I also started implementing the Ecto adapter for this driver and got it somewhat working but decided that it’s not worth it to use Ecto, since we have no use for migrations in this specific project.

That’s why we simply use a patched version of https://github.com/lpil/yesql by the dear community member @lpil
To use it we only had to patch in the aforementioned ODBX driver and make some adjustments on how we receive results. The benefit is that we can simply write the SQL dialect our database needs while avoiding injection attacks. This freed us from having to maintain our own Ecto DSL mapping.

To the other questions: ODBC has a decent performance. erlang_odbc is hands down the best ODBC implementation I came across, which is mainly the reason we went with Elixir in that project. Although we found the connection to be somewhat brittle if you do lots and lots of parallel requests (this might still be a problem in our driver, actually).

Apart from that: the hardest part was really to figure out how to properly setup unixODBC.

Since you’re currently working with mongodb, I wonder if your problem should be represented in a relational database at all. I’d assume you were tasked to “put that data in the main system”, weren’t you? ^^

tschnibo · November 20, 2020, 2:19pm

Hi @mmmrrr

yes, you guessed completely right. The main system just moved to HANA - and my system is a high visibility project they would be glad to be the data provider for. Just the idea of a nice software stack differs quite a lot ;). I am willing to try since neither mongodb is officially supported… at first I used mysql (with python, not elixir), then mongodb, so it would “just” be touching quite a lot of DB related stuff again - good time to refactor a bit ;).

Thank you for your insights! That is very helpful. I have never heard of yesql before. To make sure I understand this correctly, you used unixODBC with the driver you received from your database toolchain. ODBX as a “driver” on the erlang-elixir side and yesql for querying and data consumption, right?

So in case I would use unixODBC together with the ODBC driver included in the SAP HANA client, there is no generic erlang/elixir ODBC driver which can handle this. This is where mssqlex in a modified version can be used. I don’t understand the role of yesql and mssqlex completely, is yesql a necessity, or would the modified ODBX also be sufficient for sql queries, but yesql does this more elegantly? And or is ODBC for the different dialects not generic enough, this is why you need to patch mssqlex?

Again on the indirect idea of a postgres-fdw, would you know the steps to hook up this exotic DB to postgres?
Would the ODBC_fdw package https://github.com/CartoDB/odbc_fdw, possibily work with the HANA client driver, or would I need a separate tool too?
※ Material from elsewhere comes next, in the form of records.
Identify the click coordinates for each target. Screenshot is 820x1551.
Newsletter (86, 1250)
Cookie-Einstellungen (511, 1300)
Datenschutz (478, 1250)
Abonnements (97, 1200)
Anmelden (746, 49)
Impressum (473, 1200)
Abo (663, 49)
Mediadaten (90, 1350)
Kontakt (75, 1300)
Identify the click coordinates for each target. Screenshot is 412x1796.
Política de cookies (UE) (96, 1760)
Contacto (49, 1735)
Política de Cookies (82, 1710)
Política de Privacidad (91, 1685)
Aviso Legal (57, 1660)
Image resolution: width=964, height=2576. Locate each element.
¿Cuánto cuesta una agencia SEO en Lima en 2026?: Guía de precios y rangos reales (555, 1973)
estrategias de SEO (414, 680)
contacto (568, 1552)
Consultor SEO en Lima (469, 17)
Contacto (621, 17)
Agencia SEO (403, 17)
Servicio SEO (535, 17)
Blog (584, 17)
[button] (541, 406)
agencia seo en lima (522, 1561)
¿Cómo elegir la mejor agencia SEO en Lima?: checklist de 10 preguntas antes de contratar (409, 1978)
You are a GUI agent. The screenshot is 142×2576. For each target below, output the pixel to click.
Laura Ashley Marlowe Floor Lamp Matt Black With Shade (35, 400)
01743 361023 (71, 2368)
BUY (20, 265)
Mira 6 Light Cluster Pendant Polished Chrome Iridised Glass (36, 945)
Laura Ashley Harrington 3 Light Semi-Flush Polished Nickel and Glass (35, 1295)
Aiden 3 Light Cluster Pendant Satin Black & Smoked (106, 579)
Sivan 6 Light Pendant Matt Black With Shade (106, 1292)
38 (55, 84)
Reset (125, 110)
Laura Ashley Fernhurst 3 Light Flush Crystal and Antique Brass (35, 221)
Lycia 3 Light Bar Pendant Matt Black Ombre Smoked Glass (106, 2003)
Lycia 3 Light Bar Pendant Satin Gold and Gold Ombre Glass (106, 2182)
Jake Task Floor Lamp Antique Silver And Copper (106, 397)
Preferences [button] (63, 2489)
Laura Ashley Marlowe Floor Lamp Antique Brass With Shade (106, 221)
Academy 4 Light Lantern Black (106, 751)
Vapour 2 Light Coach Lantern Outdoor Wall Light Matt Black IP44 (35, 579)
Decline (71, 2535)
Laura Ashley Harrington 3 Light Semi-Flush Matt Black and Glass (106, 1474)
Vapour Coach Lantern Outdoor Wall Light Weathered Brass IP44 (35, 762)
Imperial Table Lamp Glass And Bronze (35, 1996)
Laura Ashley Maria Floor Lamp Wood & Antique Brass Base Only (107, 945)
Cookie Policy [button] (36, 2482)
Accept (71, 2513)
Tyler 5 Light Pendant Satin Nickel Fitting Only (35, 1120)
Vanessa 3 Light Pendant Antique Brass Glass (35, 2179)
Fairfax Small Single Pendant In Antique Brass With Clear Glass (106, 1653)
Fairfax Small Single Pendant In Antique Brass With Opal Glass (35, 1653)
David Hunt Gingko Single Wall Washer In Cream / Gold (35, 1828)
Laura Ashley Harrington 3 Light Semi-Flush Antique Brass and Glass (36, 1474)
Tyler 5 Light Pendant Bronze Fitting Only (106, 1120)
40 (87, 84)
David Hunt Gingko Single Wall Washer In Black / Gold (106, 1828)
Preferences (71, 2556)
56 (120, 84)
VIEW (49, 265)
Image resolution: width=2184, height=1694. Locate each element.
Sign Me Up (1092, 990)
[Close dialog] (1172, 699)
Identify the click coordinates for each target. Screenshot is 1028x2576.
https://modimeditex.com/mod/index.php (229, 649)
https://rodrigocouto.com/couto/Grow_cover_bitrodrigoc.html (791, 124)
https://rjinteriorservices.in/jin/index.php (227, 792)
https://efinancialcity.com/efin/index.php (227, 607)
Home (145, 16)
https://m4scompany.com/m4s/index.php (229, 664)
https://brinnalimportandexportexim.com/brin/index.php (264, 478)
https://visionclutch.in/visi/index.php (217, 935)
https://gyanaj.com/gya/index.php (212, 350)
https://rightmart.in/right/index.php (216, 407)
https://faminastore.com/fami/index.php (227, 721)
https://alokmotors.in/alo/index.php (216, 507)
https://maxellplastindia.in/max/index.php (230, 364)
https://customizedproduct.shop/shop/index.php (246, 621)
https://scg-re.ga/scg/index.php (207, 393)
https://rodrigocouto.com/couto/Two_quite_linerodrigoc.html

Sorry, many questions, I sure can dive into it deeper myself - still I am very glad for pushes into the right direction, as you already provided. These tools seem like an excellent starting point.

Thank you very much for your advice, and best regards!

mmmrrr · November 20, 2020, 10:46pm

https://github.com/CartoDB/odbc_fdw looks really interesting. I simply wasn’t aware of it so I cannot say if this would or would not work. Nevertheless I’d always be hesitant to introduce another layer of indirection if not absolutely necessary or beneficial.

The setup/architecture contains 4 parts:

unixODBC
a) The program from your package manager. This will establish the low level connection.
b) Database specific driver (for you, this would be the HANA ODBC driver)
erlang_odbc, which is a binding to unixODBC
“ODBX” is the Elixir wrapper I wrote (based on mssqlex), that is modeled after postgrex. This manages the connection pooling, supervision of the requests and a streamlined API for an Elixir consumer. It also translates UTF-16 to UTF-8 and vice versa due to some unfortunate decisions in the past This is the core part: You could simply pass SQL strings to this library and it will yield results
Yesql is the thing we’re using to write the actual SQL. It translates something like select * from foo where bar = :baz into an Elixir function that takes an argument baz: "something" and returns a query like {'select * from foo where bar = ?', ['something']}. Note the ?? This is a placeholder and most database engines will populate these placeholders with the values from the passed list. The cool thing about this is that now these queries are protected against SQL injections, which we would not have if we had simply concatenated strings.

Actually the question mark was one of the things we had to patch in because Postgres and MySQL use $1, $2, etc. to identify the placeholders…

tschnibo · November 23, 2020, 7:46pm

Hi @mmmrrr,

thank you for your quick and awesome explanations!! Very helpful!

Now I understand (at least I think so now, but there is at least fifty shades of understanding ), and I’ll do some trying. Step 1 is going to be the same for fdw, obviously this is going to be my starting point. The whole process is going to take a while, because I can not work on this continuously…

Maybe I approach you again if I am deeper in the details and struggle.

Much appreciation!

tschnibo · January 31, 2021, 11:54pm

Hi @mmmrrr ,
thank you again for your help.
I finally spend some time on this problem.

My first experimentally working setup follows exactly your line with the exact same four parts!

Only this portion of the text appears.